Simon is different as seagulls go. I cannot describe him as bold. Seagulls living on the coast become accustomed to us humans being around and develop a boldness of spirit that can extend as far as being food thieves - hence all the notices, 'please do not feed the seagulls.' Simon arrived in our garden one winter's day and from the first he was a gentleman among seagulls, gentle, kind, never greedy and always grateful. On that first day after cautiously doing a recce of the garden, he invited his mate Sophie to hop up on to the bird bath and get a drink whilst he kept watch. Only after she had slaked her thirst did Simon take his turn. After this he turned his attention to the bird seed set out on a plastic plate on the lawn, meant for the blackbirds and robins that cannot cling to the bird feeders hung from the trees. Again, after cautiously inspecting the goods and checking no predators lurked nearby, Simon stepped back and watched over Sophie whilst she ate.
This was the start of our friendship with Simon and Sophie. They came every day, usually twice a day for food and drink and gradually over the winter months they became less wary of us and started to trust us, not flying off at our approach and even getting to used to spouse as he dug out old tree roots, preparing for his new shed base. We began to leave them seagull treats out - bits of fish went down a storm In the depths of winter when insects were scarce. When we looked out on frosty mornings, Simon and Sophie would be hanging around hopefully in the garden. How could we resist? Spouse was out of the door with a generous seagull breakfast whilst I prepared ours indoors.
Simon and Sophie have been our delight all through the winter and early spring. We have watched them quite obviously arguing and falling out with each other, Sophie flying off to perch on a different roof and chattering away indignantly, whilst Simon chunters away to himself on ours. Eventually though the quarrel is forgotten and they get back together, so obviously glad to be reconciled and a lot of joyful wheeling around the skies ensues.
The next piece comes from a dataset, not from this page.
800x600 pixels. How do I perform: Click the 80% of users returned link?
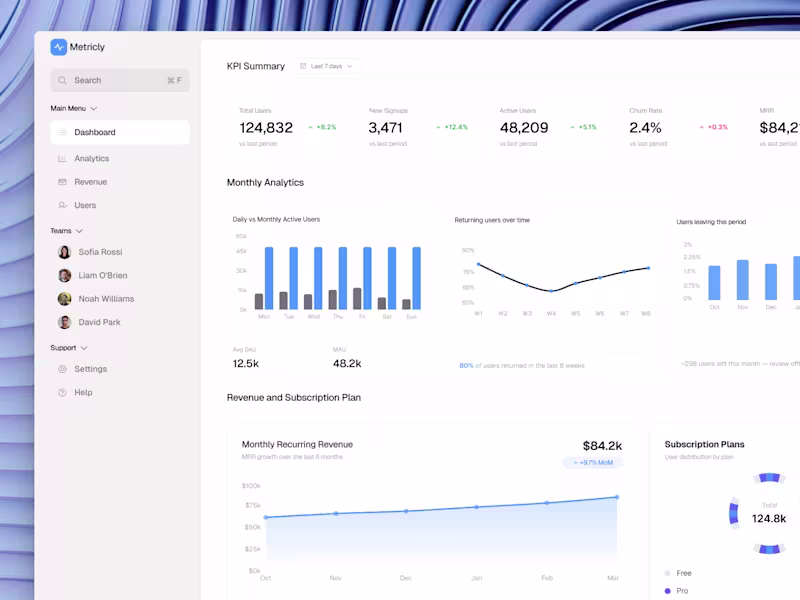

With the coming of spring we were looking forward to welcoming Simon and Sophie's chicks and laid in some gastronomic seagull delights. But it is not to be, there will be no chicks this year as Sophie is no longer with us. We don't know what happened, whether a cat or some other country predator caught her unawares on the ground, but our lovely Sophie is dead. I came downstairs one morning long after spouse had departed on his hospital driving mission, to hear Simon frantically shrieking down the bottom of the garden. Something was obviously amiss. I was too late to be of any help to Sophie. She had gone and Simon was distraught.
I have buried Sophie in the garden. I shed many tears as I went about my work, with Simon watching intently, softly squawking and crooning all the while. Seagulls mate for life and he is inconsolable. He nibbles in a disinterested way at the choice fishy morsels I try to tempt him with and sits dull-eyed for hours on our roof. eschewing the company of the other seagulls all around him. When I work in the garden he is with me and my heart breaks for him.
What of the future for Simon? I know not. How long will his grief last? Will he find another mate? This remains to be seen. Meanwhile I will do my best to keep him company through the summer as I go about my garden wrecking and re-building. I feel very privileged to share his company and his grieving. Love and loss go hand in hand. I hope Simon will love again one day.